## EXTRACT TO READ
::::::::

The solution, if one exists, operates on multiple tracks simultaneously and requires a Pakistani government capable of sustained policy coherence rather than reactive crisis management. The first and most urgent track is document reform. Pakistan needs a credible, internationally verifiable attestation system for academic and professional credentials, one that the UAE's AI-based verification platforms can authenticate without friction. The Higher Education Commission and the relevant federal ministries need to work directly with Emirati counterparts to create a trusted digital verification chain that removes the document fraud problem from the equation. This is not a glamorous diplomatic initiative but it is the most direct lever Pakistan controls. The second track is labor market reputation management: a serious, government-led campaign to formalize Pakistani migrant worker conduct, enforce departure conditions, and create meaningful consequences for overstaying, begging, or criminal behavior abroad. Pakistan's Bureau of Emigration and Overseas Employment has the institutional mandate but has historically lacked the political will and resources to enforce standards rigorously.

::::::::

## DATA EXCERPTS
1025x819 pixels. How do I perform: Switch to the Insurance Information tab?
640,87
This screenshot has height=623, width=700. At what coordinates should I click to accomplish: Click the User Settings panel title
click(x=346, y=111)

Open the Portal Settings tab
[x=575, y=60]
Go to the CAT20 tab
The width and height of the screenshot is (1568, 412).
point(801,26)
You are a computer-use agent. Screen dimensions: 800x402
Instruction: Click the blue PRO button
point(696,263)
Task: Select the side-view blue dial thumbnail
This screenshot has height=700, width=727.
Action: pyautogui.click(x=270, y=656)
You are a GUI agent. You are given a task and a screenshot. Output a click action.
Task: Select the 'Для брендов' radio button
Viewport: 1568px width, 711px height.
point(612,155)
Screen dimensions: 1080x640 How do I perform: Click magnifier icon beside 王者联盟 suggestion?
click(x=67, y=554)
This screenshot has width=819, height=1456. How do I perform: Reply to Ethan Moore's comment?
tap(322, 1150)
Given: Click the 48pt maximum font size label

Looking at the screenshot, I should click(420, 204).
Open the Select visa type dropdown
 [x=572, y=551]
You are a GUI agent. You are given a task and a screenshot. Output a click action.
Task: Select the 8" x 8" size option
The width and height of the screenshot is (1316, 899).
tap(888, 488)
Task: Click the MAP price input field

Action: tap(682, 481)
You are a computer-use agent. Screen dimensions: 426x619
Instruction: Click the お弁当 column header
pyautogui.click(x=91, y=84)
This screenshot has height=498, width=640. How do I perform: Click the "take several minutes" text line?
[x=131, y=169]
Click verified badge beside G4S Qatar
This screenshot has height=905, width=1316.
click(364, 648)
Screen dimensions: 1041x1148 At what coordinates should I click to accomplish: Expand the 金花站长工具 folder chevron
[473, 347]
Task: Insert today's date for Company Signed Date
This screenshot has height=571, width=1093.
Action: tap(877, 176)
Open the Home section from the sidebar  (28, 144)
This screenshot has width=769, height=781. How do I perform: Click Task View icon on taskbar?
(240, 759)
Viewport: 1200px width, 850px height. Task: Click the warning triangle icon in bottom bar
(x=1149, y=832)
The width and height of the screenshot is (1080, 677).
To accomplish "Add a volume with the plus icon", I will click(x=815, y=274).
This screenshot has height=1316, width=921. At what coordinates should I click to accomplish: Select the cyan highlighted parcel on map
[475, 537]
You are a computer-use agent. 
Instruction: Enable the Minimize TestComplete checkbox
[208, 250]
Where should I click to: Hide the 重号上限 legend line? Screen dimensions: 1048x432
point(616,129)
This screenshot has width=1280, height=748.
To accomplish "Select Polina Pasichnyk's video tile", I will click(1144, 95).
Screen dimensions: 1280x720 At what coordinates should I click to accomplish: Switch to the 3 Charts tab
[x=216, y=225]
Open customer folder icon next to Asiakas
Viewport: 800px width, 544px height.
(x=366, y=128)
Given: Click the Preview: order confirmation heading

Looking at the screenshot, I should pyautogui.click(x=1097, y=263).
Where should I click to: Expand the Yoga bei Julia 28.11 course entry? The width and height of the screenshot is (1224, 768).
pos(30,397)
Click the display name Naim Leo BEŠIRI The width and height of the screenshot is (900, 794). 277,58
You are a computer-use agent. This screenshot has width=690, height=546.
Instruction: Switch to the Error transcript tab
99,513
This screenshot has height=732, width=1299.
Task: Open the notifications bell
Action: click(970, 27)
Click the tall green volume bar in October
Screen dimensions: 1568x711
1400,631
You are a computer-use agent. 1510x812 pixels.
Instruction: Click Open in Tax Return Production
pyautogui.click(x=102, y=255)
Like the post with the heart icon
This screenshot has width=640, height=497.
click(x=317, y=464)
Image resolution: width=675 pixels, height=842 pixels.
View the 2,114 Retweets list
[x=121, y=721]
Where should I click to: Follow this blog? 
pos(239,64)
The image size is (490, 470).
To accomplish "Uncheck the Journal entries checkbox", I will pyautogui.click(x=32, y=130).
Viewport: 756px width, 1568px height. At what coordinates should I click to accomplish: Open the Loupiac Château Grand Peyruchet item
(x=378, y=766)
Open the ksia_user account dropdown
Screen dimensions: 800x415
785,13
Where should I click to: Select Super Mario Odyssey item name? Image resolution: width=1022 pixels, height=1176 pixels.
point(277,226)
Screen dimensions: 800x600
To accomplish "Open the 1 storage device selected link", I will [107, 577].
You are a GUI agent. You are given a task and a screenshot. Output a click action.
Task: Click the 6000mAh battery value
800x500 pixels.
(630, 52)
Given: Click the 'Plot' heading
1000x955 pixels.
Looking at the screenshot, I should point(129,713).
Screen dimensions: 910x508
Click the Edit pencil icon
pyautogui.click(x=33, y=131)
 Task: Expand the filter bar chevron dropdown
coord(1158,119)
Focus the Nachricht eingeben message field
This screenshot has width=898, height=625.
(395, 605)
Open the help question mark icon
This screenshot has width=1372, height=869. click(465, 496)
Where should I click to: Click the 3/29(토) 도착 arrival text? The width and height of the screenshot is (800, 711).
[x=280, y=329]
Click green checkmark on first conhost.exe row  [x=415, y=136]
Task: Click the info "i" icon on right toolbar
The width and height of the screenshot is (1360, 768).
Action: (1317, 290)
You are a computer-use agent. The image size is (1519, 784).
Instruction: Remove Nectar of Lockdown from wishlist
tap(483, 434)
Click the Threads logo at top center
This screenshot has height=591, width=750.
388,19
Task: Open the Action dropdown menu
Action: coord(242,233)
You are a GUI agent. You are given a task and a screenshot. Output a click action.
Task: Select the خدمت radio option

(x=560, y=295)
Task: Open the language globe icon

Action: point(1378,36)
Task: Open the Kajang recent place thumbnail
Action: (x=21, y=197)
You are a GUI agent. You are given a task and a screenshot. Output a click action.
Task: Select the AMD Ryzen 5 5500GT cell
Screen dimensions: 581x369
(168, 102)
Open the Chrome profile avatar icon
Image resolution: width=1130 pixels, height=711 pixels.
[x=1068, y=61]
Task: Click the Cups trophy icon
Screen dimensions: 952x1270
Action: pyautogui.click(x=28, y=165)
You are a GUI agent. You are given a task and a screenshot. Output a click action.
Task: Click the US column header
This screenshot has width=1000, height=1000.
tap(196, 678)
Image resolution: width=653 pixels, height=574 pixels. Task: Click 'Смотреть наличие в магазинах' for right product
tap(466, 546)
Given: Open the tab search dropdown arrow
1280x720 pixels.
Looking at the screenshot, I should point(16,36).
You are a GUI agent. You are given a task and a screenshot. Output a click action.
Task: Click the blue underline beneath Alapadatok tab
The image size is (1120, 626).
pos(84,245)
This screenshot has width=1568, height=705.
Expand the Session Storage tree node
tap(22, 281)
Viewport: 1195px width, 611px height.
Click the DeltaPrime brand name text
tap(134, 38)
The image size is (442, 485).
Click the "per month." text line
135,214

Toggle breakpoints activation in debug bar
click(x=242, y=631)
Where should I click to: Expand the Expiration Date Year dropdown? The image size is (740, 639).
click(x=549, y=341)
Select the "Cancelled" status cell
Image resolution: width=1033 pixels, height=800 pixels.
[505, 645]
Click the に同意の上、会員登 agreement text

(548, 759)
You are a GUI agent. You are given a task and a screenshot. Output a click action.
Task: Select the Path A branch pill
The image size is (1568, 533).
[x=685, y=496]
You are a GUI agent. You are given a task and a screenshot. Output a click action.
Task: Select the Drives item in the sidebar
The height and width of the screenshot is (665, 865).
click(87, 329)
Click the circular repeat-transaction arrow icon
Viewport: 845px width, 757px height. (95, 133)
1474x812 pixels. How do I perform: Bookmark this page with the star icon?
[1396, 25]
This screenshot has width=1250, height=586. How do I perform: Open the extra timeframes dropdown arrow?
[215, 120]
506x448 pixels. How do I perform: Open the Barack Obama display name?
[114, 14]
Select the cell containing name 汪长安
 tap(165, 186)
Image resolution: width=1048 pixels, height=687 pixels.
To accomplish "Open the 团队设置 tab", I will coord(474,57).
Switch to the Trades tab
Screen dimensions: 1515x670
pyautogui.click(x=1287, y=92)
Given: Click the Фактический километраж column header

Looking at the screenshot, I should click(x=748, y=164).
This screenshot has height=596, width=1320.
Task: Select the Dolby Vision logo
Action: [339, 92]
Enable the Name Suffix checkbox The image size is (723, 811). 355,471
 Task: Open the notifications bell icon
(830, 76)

::::::::

## TASK PROMPT
Continue the passage on Pakistan's reform tracks for its workers in the UAE, starting after its final sentence.

## ANSWER AREA
The third track is the hardest and the most important. Pakistan needs to find a way to reframe its relationship with the UAE in terms of shared interest rather than inherited brotherhood, because the logic of brotherhood has clearly reached its limits. That means acknowledging the UAE's legitimate security concerns about Iran without abandoning Pakistan's own principled neutrality, finding commercial and investment frameworks that give Abu Dhabi concrete economic reasons to want Pakistani workers and professionals in its economy, and resisting the temptation to use geopolitical grandstanding on social media as a substitute for actual diplomacy. Pakistan cannot force the UAE to abandon its alignment with India and Israel, but it can make itself less easy to exclude by demonstrating the kind of reliability, transparency, and mutual benefit that transactional modern relationships require. The emerging picture of Pakistan as a regional diplomatic actor, a mediator in the US-Iran process and a pillar of the Saudi-led security architecture, gives Islamabad some diplomatic capital to deploy. The question is whether its government has the institutional maturity to deploy it quietly and effectively rather than loudly and counterproductively.
The UAE's door has not slammed shut, and it would be wrong to declare the relationship dead. The Middle East Council on Global Affairs, writing just days ago, argued that the narrative of collapse is largely manufactured and that neither government has signaled a fundamental break. The Emirati deposits sitting in the State Bank of Pakistan, the $3 billion placed in December 2018 and repeatedly rolled over, remain a powerful indicator that Abu Dhabi has not yet chosen to sever the financial umbilical cord. But a door that requires 70 to 80 percent of applicants to prove they deserve entry is, by any practical measure, not a door that is fully open. For the Nadeems of Pakistan, for the families who depend on remittance transfers, and for a state that cannot afford to alienate one of its two largest sources of foreign exchange, the visa crisis is not a procedural footnote. It is a symptom of a relationship under structural stress that requires honest diagnosis, not diplomatic euphemism, and reform that begins at home.